• EXERCISE
If a line below contains the string "will", return that line.

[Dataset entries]
--------------------
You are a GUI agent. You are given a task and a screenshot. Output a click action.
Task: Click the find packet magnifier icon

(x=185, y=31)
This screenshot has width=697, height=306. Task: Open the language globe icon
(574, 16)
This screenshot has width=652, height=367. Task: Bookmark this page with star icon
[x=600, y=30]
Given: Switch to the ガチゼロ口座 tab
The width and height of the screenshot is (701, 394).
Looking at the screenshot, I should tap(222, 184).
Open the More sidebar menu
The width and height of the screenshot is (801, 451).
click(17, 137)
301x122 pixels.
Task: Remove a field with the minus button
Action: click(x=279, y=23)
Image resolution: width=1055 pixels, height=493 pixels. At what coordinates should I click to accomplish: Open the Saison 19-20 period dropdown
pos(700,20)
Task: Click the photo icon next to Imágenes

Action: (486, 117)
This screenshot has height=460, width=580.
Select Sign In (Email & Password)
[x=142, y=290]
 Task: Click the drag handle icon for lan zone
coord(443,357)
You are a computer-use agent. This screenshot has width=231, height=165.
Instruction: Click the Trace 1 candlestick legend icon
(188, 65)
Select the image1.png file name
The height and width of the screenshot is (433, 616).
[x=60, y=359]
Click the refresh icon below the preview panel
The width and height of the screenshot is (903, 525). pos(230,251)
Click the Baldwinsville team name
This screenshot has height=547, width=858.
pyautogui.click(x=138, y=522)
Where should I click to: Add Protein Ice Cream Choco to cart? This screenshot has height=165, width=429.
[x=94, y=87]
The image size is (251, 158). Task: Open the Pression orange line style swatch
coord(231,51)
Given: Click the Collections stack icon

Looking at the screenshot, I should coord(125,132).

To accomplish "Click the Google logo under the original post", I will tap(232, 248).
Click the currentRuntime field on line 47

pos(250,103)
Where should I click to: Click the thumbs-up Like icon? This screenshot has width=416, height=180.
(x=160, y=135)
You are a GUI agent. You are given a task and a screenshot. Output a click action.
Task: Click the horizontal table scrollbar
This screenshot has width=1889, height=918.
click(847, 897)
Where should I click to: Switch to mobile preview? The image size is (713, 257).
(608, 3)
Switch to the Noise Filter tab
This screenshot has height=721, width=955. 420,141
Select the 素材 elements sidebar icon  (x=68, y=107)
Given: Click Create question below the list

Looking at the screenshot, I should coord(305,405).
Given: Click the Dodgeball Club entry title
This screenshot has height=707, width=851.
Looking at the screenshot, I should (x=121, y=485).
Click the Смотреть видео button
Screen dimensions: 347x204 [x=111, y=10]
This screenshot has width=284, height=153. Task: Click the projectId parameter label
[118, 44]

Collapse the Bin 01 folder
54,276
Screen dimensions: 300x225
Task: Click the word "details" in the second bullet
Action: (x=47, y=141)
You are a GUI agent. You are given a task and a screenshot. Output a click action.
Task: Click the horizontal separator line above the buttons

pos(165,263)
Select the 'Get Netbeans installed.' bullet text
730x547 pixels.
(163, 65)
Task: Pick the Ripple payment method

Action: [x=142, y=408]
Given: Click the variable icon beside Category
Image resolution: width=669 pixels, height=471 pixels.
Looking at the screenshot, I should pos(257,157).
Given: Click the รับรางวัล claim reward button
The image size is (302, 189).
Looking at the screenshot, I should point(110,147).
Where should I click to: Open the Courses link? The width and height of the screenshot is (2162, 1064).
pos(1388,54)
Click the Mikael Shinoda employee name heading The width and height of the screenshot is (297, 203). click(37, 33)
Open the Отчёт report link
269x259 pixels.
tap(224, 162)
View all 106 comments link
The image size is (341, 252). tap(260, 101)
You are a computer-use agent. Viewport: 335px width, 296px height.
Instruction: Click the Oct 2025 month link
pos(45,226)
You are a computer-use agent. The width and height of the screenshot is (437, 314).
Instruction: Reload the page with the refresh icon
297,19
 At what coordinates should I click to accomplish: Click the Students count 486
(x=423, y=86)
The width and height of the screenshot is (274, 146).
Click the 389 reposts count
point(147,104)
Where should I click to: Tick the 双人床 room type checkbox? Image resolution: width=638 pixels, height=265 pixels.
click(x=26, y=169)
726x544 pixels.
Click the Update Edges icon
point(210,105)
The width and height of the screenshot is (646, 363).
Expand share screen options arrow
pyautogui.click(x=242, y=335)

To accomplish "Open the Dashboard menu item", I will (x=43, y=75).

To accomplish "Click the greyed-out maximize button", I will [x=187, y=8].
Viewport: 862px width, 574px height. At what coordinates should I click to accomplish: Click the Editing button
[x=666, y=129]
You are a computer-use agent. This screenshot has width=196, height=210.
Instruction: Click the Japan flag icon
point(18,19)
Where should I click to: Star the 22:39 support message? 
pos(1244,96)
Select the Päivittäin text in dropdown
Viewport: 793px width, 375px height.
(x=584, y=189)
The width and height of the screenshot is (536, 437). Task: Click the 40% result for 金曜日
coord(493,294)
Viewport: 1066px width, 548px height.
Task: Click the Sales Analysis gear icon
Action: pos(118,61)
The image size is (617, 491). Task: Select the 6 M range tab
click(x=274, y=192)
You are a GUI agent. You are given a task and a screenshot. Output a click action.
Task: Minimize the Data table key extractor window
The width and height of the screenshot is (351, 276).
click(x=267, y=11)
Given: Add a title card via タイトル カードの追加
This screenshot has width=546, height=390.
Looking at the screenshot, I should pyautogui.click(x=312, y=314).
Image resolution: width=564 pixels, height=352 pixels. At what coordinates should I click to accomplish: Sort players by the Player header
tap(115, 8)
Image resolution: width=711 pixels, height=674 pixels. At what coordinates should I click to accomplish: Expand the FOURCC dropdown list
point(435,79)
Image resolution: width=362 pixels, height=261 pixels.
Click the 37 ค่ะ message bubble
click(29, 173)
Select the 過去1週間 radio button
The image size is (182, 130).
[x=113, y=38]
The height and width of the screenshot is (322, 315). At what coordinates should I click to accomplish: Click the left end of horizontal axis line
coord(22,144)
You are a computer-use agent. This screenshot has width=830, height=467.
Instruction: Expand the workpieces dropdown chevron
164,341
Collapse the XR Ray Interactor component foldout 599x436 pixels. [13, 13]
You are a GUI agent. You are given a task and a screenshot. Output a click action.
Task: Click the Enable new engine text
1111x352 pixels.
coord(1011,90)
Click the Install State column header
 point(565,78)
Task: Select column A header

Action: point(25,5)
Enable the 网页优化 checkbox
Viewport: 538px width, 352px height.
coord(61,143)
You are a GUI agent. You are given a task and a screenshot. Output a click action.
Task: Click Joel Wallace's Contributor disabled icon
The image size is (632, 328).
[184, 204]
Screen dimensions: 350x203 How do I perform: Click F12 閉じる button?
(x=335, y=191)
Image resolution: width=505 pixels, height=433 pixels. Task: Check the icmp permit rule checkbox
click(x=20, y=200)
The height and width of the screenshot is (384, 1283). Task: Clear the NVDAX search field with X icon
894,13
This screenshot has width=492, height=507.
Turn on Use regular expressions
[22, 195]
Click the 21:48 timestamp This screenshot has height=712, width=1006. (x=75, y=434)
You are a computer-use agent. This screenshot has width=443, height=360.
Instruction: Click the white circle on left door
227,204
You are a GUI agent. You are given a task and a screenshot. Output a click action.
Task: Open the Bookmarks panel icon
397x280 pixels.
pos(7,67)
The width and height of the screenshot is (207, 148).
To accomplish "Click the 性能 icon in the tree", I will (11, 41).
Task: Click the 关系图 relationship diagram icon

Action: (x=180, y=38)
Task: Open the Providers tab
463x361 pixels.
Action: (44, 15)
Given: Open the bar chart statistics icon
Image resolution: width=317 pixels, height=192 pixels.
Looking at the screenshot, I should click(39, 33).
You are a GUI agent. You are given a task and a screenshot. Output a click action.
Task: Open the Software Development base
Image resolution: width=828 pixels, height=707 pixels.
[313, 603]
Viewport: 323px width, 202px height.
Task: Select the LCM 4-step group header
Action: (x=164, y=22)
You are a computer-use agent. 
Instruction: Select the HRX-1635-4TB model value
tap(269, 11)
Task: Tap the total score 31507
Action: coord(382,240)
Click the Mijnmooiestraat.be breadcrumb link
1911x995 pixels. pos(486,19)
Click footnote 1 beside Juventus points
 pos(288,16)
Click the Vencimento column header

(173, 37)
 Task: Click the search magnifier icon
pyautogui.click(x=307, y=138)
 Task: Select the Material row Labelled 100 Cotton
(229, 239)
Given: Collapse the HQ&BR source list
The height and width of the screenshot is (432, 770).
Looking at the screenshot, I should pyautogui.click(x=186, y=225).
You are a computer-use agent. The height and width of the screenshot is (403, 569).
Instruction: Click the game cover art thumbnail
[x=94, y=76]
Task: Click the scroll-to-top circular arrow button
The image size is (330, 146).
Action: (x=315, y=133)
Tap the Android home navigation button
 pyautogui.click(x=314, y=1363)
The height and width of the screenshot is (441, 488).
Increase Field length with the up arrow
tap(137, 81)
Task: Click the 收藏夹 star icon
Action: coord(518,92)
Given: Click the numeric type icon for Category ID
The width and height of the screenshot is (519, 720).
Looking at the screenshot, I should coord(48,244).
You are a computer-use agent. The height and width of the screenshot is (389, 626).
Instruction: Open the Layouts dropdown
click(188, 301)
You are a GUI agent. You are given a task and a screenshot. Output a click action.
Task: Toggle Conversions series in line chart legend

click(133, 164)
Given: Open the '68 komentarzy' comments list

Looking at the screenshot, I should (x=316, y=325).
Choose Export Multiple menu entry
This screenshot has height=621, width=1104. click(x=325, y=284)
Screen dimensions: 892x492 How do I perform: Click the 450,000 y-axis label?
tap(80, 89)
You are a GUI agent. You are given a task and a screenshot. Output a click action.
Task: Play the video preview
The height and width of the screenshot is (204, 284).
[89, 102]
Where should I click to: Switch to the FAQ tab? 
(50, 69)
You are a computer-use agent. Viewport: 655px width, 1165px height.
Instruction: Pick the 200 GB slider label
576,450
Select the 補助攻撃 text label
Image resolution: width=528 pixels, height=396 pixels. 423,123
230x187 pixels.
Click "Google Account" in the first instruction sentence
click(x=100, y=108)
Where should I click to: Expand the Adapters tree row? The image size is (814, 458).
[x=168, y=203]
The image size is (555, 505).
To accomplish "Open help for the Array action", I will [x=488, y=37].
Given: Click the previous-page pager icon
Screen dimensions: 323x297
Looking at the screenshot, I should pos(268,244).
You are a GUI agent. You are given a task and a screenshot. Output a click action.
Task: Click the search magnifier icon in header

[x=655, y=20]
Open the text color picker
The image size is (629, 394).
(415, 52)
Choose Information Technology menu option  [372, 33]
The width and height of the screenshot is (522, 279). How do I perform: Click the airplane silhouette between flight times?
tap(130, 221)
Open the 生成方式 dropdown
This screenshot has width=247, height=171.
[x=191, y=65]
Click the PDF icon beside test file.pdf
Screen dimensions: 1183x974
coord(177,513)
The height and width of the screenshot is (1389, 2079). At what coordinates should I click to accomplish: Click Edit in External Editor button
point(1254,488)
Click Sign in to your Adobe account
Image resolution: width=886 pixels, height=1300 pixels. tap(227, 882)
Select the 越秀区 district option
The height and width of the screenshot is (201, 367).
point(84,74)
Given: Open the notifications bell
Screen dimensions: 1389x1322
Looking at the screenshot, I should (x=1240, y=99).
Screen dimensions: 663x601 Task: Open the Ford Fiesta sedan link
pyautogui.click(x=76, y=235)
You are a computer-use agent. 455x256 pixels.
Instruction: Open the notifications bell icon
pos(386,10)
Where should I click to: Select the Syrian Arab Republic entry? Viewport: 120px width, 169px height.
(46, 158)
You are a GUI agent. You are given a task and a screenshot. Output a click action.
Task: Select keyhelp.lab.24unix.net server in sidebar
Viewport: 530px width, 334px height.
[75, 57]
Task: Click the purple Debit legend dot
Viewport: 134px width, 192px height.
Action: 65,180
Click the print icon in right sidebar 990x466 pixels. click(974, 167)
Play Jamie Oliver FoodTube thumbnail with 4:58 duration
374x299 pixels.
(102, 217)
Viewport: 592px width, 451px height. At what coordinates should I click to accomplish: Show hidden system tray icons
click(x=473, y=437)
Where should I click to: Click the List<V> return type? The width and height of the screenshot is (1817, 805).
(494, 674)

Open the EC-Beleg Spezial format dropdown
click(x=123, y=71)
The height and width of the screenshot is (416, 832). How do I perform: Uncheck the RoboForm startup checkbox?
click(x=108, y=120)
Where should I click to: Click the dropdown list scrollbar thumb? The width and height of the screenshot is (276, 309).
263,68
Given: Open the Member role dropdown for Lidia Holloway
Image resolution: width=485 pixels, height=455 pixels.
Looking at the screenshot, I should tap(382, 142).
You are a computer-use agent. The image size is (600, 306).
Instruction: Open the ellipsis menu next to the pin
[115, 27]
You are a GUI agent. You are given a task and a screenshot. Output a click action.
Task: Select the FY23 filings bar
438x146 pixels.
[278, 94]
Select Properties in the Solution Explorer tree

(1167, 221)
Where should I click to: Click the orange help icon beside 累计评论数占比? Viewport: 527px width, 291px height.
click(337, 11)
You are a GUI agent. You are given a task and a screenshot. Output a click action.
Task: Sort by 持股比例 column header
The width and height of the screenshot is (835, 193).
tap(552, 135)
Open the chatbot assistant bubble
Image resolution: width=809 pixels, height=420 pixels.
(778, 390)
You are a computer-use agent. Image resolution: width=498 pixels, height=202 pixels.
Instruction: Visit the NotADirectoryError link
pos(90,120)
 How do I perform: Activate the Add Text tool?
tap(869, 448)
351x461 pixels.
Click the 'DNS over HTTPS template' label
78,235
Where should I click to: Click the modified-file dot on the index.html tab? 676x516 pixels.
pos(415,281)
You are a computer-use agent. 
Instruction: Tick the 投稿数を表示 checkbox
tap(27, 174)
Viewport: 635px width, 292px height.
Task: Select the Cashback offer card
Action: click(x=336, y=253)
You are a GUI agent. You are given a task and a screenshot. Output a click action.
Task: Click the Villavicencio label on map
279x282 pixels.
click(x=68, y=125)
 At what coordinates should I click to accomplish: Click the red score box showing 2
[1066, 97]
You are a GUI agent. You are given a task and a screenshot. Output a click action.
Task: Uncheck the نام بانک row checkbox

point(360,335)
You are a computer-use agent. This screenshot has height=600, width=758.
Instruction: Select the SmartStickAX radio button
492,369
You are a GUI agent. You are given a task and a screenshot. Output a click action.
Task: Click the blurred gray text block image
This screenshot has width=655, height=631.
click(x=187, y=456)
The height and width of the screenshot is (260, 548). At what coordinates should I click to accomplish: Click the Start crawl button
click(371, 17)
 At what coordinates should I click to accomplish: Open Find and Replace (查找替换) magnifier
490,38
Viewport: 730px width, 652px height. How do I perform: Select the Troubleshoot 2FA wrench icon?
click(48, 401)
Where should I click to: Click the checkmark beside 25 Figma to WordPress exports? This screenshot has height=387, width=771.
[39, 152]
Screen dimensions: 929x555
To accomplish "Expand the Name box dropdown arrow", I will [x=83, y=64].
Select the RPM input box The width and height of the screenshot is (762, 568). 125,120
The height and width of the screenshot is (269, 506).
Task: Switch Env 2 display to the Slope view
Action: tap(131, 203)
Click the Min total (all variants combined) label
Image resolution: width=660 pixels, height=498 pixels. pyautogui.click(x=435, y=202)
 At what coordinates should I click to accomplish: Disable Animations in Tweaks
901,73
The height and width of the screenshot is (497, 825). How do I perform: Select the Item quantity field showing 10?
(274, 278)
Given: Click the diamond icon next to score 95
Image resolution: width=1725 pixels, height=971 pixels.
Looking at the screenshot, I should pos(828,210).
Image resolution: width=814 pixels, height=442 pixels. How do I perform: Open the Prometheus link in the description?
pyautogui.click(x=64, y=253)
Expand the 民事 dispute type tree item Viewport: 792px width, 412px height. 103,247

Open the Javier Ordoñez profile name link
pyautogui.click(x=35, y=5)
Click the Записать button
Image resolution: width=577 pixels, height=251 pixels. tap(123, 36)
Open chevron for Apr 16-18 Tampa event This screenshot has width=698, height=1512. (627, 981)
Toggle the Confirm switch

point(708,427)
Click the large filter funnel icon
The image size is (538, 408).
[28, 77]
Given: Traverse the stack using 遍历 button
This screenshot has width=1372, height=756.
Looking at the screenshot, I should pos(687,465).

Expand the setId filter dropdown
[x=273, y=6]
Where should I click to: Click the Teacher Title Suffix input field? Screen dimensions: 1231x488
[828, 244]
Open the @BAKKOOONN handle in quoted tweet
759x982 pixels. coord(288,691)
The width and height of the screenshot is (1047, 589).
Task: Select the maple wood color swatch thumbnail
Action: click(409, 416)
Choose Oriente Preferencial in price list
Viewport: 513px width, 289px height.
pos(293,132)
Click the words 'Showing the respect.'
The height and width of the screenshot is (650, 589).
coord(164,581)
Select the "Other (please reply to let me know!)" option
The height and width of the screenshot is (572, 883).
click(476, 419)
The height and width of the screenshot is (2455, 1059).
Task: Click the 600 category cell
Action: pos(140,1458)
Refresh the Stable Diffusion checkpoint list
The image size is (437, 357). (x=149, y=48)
--------------------
• REPLY TO THE TASK
To accomplish "Click the Google logo under the original post", I will tap(232, 248).
To accomplish "Open the Dashboard menu item", I will (x=43, y=75).
To accomplish "Click the greyed-out maximize button", I will [x=187, y=8].
To accomplish "Click the 性能 icon in the tree", I will (11, 41).
To accomplish "Open help for the Array action", I will [x=488, y=37].
To accomplish "Expand the Name box dropdown arrow", I will [x=83, y=64].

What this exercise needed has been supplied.